= Institut Marques =

Spanish medical institution

Institut Marquès is a private Spanish medical institution specialized in gynecology and assisted reproduction. It was founded in 1941 in Barcelona, and it counts a team of more than one hundred medical and sanitary professionals. Institut Marquès is internationally distinguished for its pioneer study of the male factor and the genetic analysis of sperm cells.

== History ==
In 1941, Dr. Vicens Marquès i Bertran, one of the founding members of the Spanish Society of fertility, founded the clinic known as Sanatorio Maternal, where more than 7000 successful labors and 2000 gynecological interventions were accomplished.

In 1952 his son Dr. Leonardo Marquès Giraut, head of the clinic Instituto Municipal of Maternology and the department of Gynecology at the Hospital Ntra. Sra. Del Mar until 1969, joined the team. He also directed the infertility department for the Cruz Roja Hospital in Barcelona.
Dr. leonardo Marquès Giraut carried out various studies on the permeability of fallopian tubes achieving the "Fargas de la Academia de Ciencias médicas de Barcelona".

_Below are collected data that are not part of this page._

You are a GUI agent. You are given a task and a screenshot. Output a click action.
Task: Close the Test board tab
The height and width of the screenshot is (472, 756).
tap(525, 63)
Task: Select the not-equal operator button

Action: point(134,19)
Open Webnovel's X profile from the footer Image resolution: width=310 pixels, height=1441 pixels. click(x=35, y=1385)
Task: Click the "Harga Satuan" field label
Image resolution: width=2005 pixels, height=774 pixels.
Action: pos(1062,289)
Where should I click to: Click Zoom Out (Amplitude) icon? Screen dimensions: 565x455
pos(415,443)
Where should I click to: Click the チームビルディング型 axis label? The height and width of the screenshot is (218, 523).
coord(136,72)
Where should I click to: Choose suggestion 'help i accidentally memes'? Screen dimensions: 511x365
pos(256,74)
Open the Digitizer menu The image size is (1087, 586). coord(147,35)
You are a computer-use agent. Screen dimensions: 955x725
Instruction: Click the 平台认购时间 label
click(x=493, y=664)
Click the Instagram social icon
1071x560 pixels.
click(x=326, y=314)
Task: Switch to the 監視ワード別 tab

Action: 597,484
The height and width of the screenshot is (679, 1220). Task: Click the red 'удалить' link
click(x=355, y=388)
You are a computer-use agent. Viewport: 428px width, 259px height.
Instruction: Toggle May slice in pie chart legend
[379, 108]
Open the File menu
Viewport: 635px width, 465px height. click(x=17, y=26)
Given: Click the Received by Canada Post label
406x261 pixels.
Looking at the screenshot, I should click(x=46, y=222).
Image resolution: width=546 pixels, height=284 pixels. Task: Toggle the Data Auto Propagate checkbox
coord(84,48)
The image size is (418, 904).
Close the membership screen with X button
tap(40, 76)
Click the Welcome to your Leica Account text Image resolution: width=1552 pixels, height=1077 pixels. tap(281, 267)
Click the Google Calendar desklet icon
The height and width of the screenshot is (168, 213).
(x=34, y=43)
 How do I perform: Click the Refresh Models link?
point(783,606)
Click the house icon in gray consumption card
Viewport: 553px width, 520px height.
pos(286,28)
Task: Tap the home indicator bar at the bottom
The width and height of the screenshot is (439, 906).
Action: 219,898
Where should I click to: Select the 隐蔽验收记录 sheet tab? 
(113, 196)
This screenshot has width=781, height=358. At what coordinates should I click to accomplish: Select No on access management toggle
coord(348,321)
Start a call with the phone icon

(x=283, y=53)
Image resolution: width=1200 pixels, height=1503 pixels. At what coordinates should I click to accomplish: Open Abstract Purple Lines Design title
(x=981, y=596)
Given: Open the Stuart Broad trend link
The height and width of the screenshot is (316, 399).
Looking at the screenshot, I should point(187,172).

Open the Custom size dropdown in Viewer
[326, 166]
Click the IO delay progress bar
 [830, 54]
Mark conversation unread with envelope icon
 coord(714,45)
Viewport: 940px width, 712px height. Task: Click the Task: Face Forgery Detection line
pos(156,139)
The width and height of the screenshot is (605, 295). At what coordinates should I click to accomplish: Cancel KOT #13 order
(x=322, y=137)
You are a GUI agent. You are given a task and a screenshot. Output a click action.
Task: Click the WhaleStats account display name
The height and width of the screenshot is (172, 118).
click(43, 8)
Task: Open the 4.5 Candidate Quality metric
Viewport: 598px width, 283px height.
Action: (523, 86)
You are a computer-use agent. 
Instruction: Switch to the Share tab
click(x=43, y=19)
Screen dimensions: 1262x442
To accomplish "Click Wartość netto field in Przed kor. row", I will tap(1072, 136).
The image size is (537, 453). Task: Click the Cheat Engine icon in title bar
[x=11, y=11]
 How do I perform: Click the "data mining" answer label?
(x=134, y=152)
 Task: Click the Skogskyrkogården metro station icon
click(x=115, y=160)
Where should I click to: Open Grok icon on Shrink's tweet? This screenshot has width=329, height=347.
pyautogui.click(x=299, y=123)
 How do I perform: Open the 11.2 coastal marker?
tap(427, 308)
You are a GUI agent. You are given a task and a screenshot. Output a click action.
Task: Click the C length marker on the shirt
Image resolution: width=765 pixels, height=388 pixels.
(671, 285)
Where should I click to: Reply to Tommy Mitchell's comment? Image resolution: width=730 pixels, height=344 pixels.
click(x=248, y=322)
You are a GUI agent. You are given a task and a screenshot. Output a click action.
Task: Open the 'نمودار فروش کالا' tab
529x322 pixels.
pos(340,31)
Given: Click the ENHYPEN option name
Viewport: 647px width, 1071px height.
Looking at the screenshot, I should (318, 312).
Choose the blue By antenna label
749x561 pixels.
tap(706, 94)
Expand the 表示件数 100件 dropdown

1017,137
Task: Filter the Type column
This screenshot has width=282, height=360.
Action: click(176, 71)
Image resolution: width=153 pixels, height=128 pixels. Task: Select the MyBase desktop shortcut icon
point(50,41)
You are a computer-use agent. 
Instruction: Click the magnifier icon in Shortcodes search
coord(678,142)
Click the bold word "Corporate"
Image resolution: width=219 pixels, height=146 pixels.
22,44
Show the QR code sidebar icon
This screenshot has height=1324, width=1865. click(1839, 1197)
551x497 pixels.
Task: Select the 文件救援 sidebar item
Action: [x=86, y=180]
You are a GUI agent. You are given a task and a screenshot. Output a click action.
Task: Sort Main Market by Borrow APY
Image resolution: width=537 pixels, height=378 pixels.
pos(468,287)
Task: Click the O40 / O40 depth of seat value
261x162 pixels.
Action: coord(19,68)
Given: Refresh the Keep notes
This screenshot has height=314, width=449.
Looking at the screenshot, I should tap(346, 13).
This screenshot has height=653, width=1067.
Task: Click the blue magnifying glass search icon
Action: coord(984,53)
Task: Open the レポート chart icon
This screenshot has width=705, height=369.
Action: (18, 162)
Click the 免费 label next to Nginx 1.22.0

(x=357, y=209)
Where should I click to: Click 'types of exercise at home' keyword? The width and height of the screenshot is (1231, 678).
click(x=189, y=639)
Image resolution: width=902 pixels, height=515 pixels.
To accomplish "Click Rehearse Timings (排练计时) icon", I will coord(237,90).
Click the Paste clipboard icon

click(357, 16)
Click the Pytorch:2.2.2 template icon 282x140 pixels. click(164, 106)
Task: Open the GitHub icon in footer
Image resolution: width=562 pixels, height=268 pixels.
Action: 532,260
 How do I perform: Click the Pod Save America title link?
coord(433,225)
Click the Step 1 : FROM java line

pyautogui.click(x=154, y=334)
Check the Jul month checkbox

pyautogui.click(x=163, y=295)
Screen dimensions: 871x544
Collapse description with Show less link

The current directors, Dr. Leonardo Marquès Amorós and Dr. Marisa López-Teijón, joined in 1987.

In 1989 Institut Marquès set up the first in vitro fertilization lab which was renovated and expanded in 2009 with top-of-the-line equipment in reproductive biology.

In 2005 the clinic created a preimplantation genetic diagnosis (PGD) lab at CIMA clinic, instigating the genetic analysis of embryos, ovules and spermatozoids.

The same year, the first baby was born after the adoption of an embryo frozen for thirteen years, nine months after the Adoption Program of Embryos was started.